In family B, the proband was an 8-year-old boy. His mother and elder brother were diagnosed by the researchers as also having CNDI. The family C proband was a 3-year-old boy. In this family tree, four other males and two females were diagnosed with CNDI, and two males and four females complained of CNDI symptoms, though clinical data was not obtained on them. Again, no male-to-male transmission was observed, suggesting X-linked inheritance of CNDI.

To determine the nature of the V2R gene mutation in probands A, B and C, extensive analyses were undertaken. The author's found the mutation in proband A was a large deletion spanning the entire coding region of the V2R gene. The coding region of the V2R gene simply wasn't in proband A's genetic structure. Neither was it in his brother's. To date, all other reported V2R mutations have been either point mutations, insertions, or deletions of several parts of the gene called bases, or they have been a large deletion affecting a specific region of the gene. Proband A's deletion is apparently the first known mutation that has resulted in complete deletion of the coding region of the V2R gene. Sometimes when an entire gene is deleted, something else will assume its function. This was not the case for Proband A. This suggests that there is no major pathway other than the V2R gene that can transduce the signal of AVP to promote water reabsorption in the kidneys' tubular cells.

The mutation in proband B's V2R gene was a missense mutation -- a part of the gene labeled "A" was where a part of the gene labeled "G" was supposed to be. This created the amino acid Met88 (ATG) where amino acid Val88 (GTG) should have been. This mutation resulted in creation of a novel Neo 1 restriction site at this position. This same mutation was found in the proband's mother and brother. Since this mutation was not found in other members of the family tree, the researchers concluded that this was a new mutation that had occurred in proband B's mother and passed on to her two sons. The fact that this mutation occurred first in proband B's mother, not before, and was associated with CNDI, suggests to the authors that this mutation caused the CNDI.
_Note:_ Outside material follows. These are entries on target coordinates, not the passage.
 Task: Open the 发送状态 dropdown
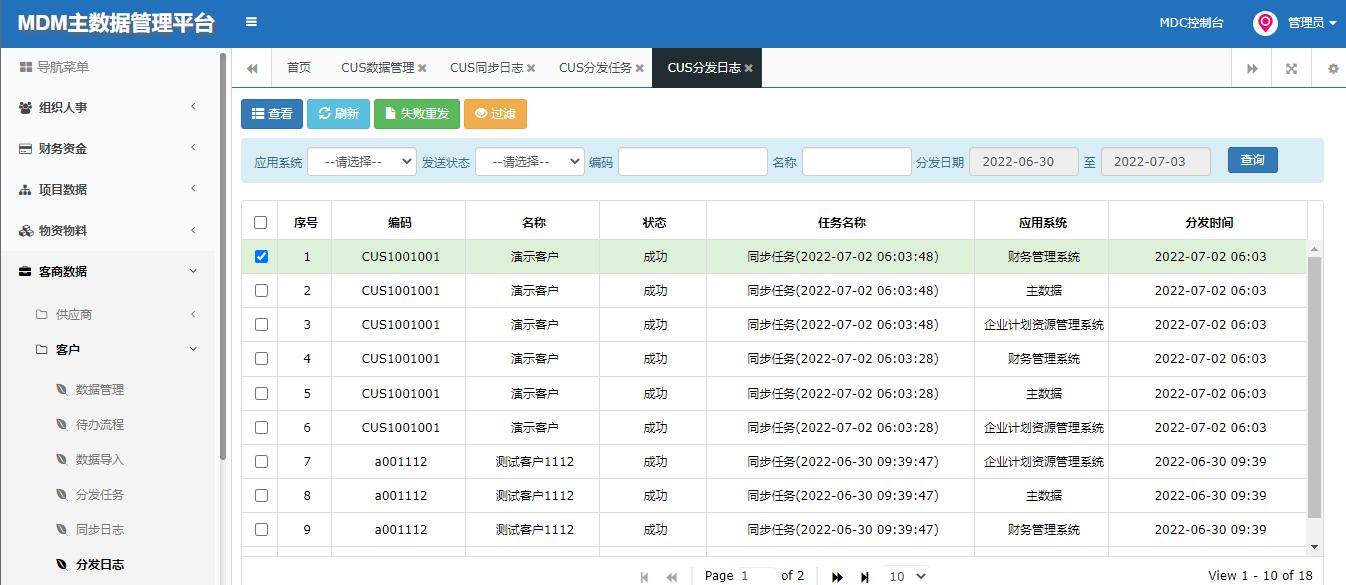(x=530, y=161)
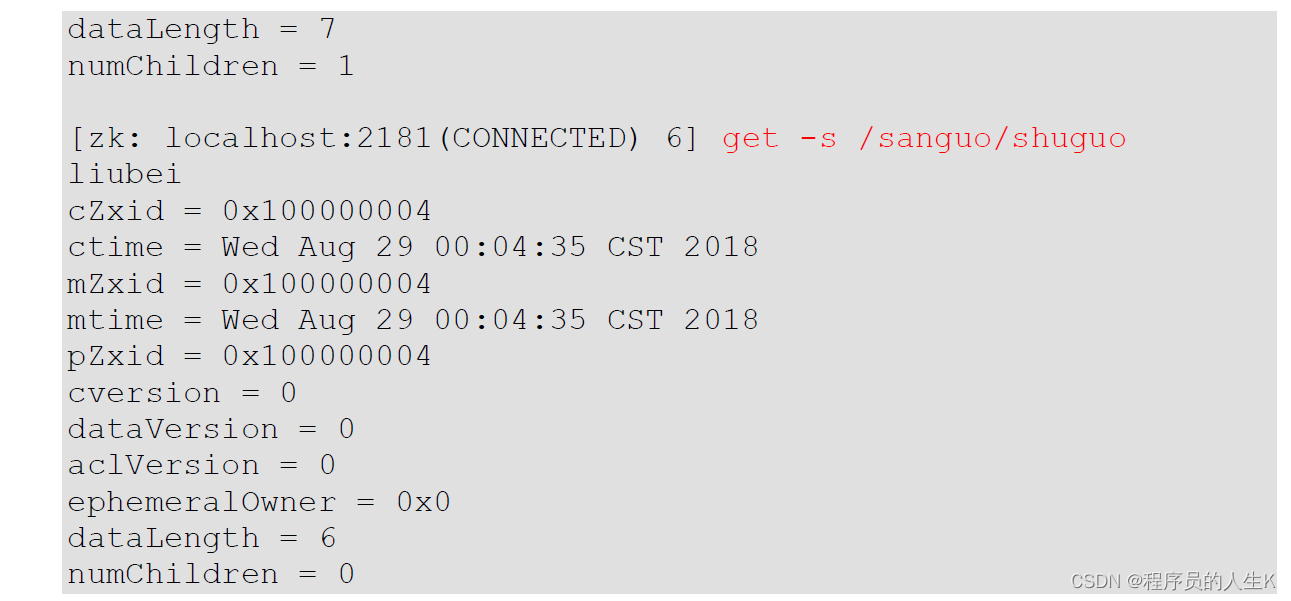Click the numChildren = 1 line
Screen dimensions: 1291x601
point(211,66)
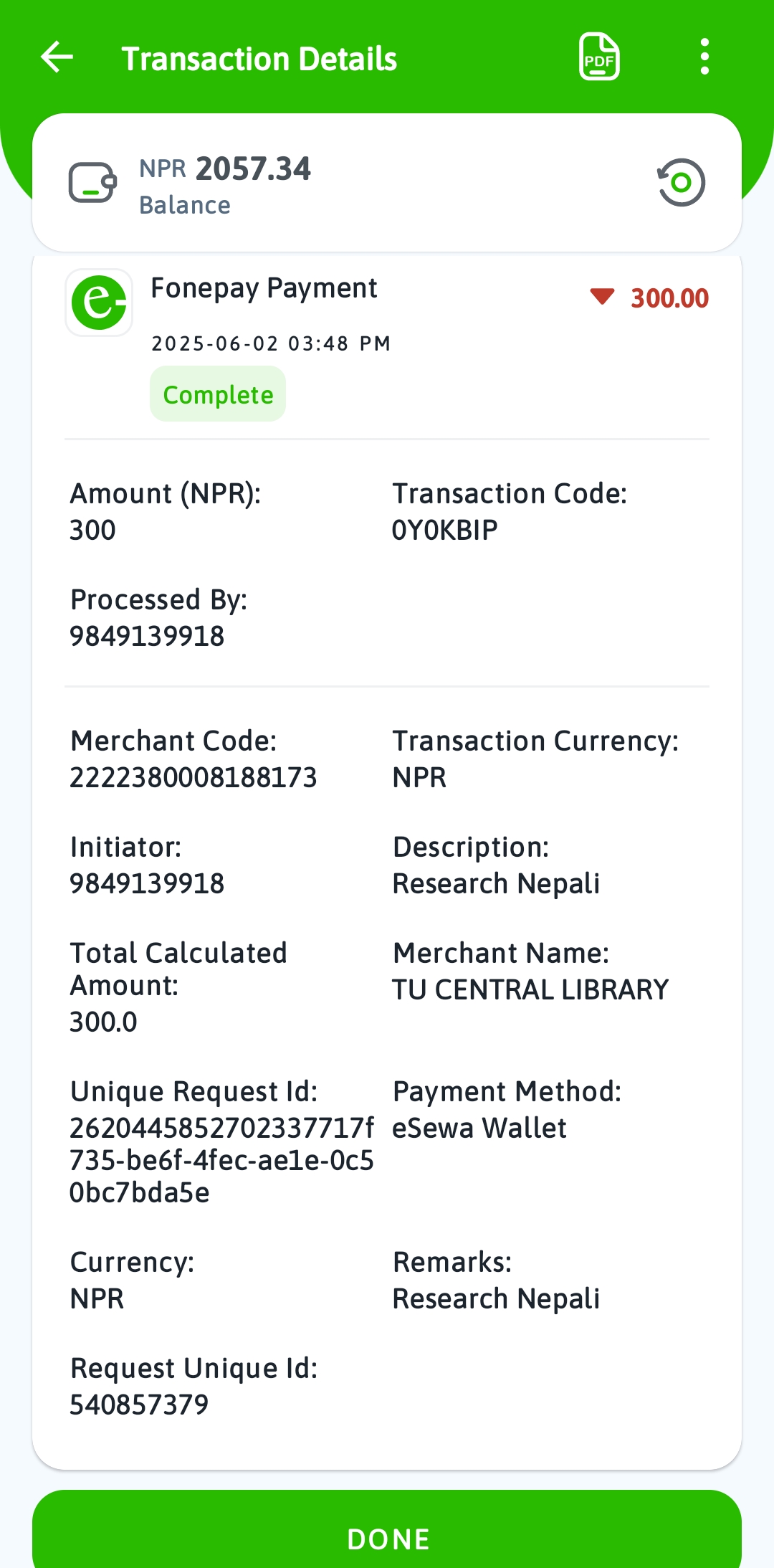Viewport: 774px width, 1568px height.
Task: Tap the merchant code number
Action: [194, 778]
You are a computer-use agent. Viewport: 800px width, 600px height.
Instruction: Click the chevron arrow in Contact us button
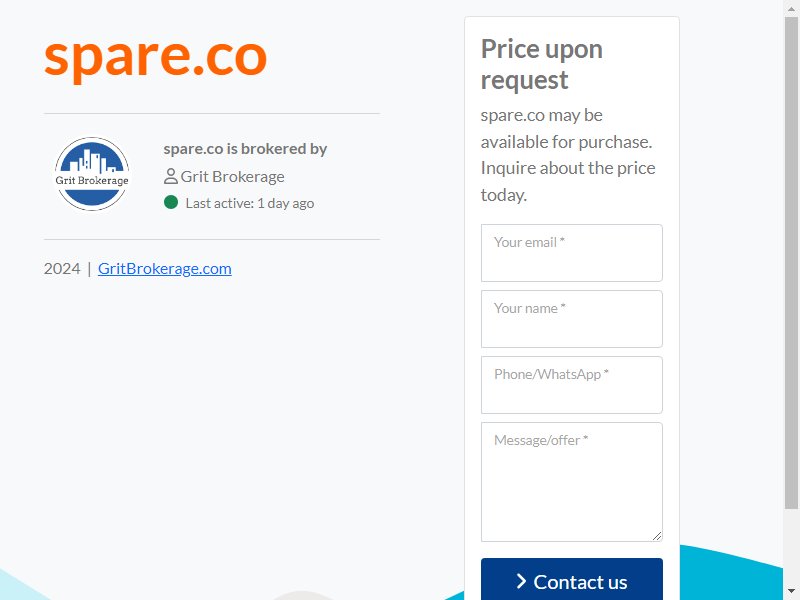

Proband C had a silent mutation at Leu309 (CTA to CTG) that resulted in no amino acid change. There was a strong association with this mutation to clinical symptoms of CNDI, but since the mutation does not seem to disrupt either the donor or acceptor sites which are important for maturation of mRNA (a message from gene to amino acid sequience), it does not seem to be a direct cause of the disease. But since all three mutations were associated with clinical symptoms of CNDI in all three Japanese family trees, the importance of the V2R gene in the pathogenesis of CNDI in Japanese patients was confirmed.